▶ **TASK LIST**
1. From the market breadth article, extract the passage that begins with the words "The Daily Breakdown" and stops after the words "breadth remains strong.".
2. List every way of measuring stock market breadth that the market breadth article describes.

Check your breadth

The Daily Breakdown looks at the recent rally to all-time highs in the S&P 500 and how market breadth was a clue to the big rally.

Friday’s TLDR

  • Market breadth remains strong. 
  • Breadth can give clues on the investing landscape.
  • The XLC ETF just hit new highs.

The Bottom Line + Daily Breakdown

There are a lot of ways to measure breadth in the stock market. 

Investors can look at the number of new highs vs. new lows. They can look at the number of stocks that are trading above or below a key moving average — like the 50-day moving average. Or they can look at the up-volume on an exchange (like the NYSE) vs. the down-volume. 

Some of these resources are readily available for free, like the information at the Wall Street Journal. Other measures take a bit more effort to build (like a custom script or spreadsheet). 

Oftentimes, the market can be really confusing, while headlines and the media are constantly writing about risks and worries in the market. Although that doesn’t necessarily make them untrue, they tend to over-blow the short-term implications and neglect the long-term realities of owning stocks

Follow the money

Oftentimes in trading, you’ll hear something along the lines of “price action trumps everything” — and for good reason. It’s hard to fight a market trend. Stocks will go up or down regardless of our opinion.

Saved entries

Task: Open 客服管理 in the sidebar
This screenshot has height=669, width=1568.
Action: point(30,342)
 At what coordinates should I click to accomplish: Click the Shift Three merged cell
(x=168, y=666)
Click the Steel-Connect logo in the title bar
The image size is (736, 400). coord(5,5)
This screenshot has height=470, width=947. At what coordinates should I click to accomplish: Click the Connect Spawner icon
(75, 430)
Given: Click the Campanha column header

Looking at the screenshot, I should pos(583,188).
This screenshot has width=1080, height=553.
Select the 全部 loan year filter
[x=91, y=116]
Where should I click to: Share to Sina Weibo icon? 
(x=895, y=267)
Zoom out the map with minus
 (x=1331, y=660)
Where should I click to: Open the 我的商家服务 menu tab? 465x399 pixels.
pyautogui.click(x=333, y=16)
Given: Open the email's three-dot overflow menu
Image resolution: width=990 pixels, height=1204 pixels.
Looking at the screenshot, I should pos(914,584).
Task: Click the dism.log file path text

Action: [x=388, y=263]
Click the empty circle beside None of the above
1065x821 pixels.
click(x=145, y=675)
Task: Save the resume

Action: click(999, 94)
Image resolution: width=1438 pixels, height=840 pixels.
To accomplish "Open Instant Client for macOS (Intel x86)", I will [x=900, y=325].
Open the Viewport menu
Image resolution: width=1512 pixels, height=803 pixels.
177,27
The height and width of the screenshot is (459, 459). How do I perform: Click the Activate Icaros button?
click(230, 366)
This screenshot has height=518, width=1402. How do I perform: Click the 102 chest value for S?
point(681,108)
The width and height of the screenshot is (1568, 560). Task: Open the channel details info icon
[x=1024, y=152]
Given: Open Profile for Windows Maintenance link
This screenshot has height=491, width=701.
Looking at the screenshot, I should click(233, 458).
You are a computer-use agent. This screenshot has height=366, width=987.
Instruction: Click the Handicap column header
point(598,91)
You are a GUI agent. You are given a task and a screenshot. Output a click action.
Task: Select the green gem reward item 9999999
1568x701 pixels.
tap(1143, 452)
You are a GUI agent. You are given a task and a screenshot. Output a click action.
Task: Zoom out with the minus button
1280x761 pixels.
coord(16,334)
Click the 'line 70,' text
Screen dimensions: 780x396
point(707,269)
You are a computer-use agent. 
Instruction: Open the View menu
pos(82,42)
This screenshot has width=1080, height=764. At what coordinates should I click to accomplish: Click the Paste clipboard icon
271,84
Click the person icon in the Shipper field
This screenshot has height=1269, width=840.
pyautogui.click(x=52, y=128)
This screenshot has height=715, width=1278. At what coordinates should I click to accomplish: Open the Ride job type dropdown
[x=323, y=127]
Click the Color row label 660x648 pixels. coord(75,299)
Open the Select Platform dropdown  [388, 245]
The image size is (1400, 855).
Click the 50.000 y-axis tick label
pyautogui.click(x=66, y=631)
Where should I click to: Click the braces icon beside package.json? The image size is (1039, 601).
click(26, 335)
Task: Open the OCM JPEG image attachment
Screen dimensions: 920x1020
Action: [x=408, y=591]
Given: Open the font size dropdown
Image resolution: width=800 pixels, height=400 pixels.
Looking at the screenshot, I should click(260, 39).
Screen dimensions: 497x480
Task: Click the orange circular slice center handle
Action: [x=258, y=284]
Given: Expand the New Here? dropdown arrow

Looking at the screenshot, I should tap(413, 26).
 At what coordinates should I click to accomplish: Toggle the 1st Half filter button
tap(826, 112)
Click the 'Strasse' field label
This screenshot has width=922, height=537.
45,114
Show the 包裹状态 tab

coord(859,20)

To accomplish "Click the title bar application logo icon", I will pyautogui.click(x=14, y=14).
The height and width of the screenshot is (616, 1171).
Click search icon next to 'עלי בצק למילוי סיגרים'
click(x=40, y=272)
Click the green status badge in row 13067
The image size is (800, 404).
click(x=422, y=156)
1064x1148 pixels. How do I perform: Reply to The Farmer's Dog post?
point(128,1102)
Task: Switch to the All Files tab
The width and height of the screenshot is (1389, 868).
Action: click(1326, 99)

▶ **ANSWERS IN ORDER**
1.
The Daily Breakdown looks at the recent rally to all-time highs in the S&P 500 and how market breadth was a clue to the big rally.

Friday’s TLDR

  • Market breadth remains strong.

2.
- The number of new highs vs. new lows
- The number of stocks trading above or below a key moving average, like the 50-day moving average
- The up-volume on an exchange (like the NYSE) vs. the down-volume